Ketua Komisi II DPRD Kuansing H Darmizar mengatakan sebenarnya lembaga DPRD tidak kaitannya ada isu-isu yang mencuat. Namun sebagai lembaga, berhak menanyakan kondisi kebun Pemda di Desa Perhentian Sungkai itu.
“Ini merupakan tugas kita sebagai wakil rakyat mengetahuinya. Kita ingin tahu kondisi yang sebenarnya,” kata Darmizar kepada Pekanbaru Pos, kemarin.

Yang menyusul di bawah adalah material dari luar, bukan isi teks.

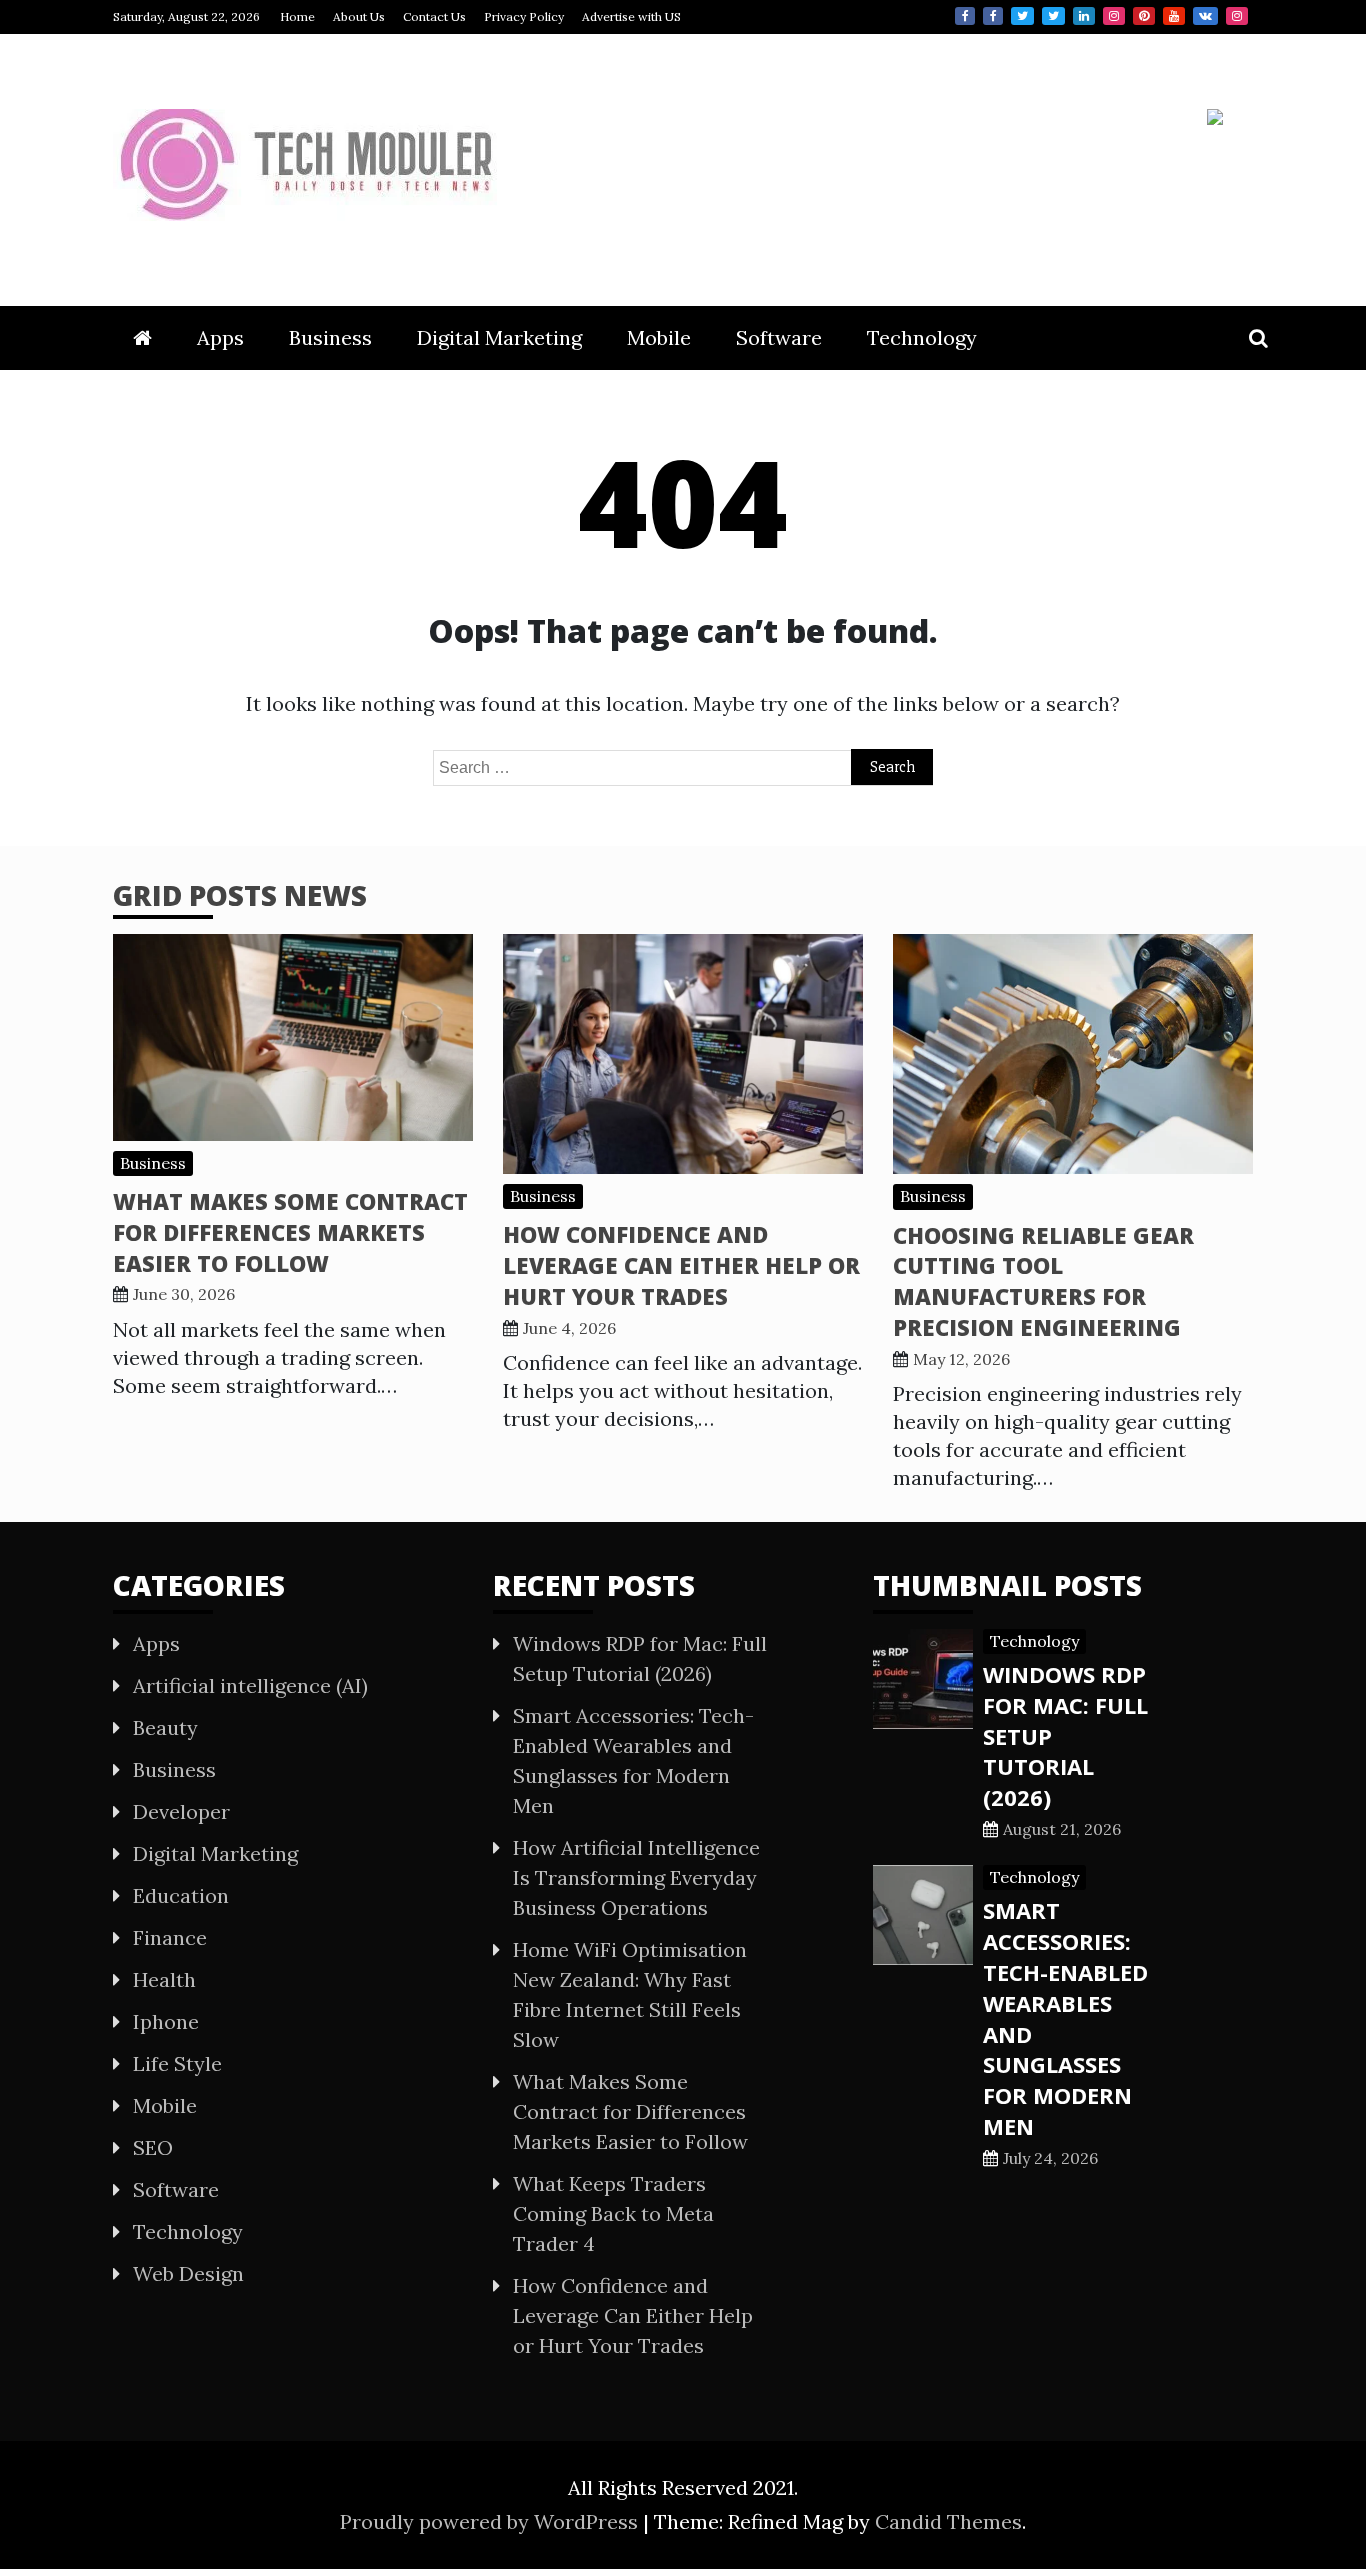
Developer (181, 1811)
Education (181, 1895)
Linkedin (1084, 16)
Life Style (177, 2063)
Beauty (165, 1727)
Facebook (965, 16)
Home (297, 16)
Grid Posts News (240, 895)
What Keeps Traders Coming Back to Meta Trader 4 (613, 2213)
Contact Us (434, 16)
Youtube (1174, 16)
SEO (153, 2147)
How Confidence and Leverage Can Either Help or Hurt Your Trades (681, 1265)
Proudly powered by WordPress (491, 2521)
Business (330, 337)
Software (779, 337)
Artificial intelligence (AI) (250, 1685)
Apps (220, 337)
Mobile (659, 337)
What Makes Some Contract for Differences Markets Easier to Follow (290, 1232)
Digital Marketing (499, 337)
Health (164, 1979)
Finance (170, 1937)
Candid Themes (948, 2521)
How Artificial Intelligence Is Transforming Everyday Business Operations (636, 1877)
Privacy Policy (524, 16)
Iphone (166, 2021)
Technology (922, 337)
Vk (1205, 16)
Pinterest (1144, 16)
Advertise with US (631, 16)
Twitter (1022, 16)
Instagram (1114, 16)
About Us (359, 16)
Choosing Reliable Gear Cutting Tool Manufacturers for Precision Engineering (1043, 1281)
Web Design (188, 2273)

Menurutnya, kata Darmizar, pengelolaan kebun Pemda ini menimbulkan sejumlah pertanyaan sejak lama. Mulai dari dikendalikan oleh TNI hingga diambil alih oleh desa.
“Alhamdulillaah sudah nampak titik terang. Kita berharap kedepan kebun ini bisa menghasilkan PAD. Bukan masuk ke oknum-oknum tertentu,” katanya.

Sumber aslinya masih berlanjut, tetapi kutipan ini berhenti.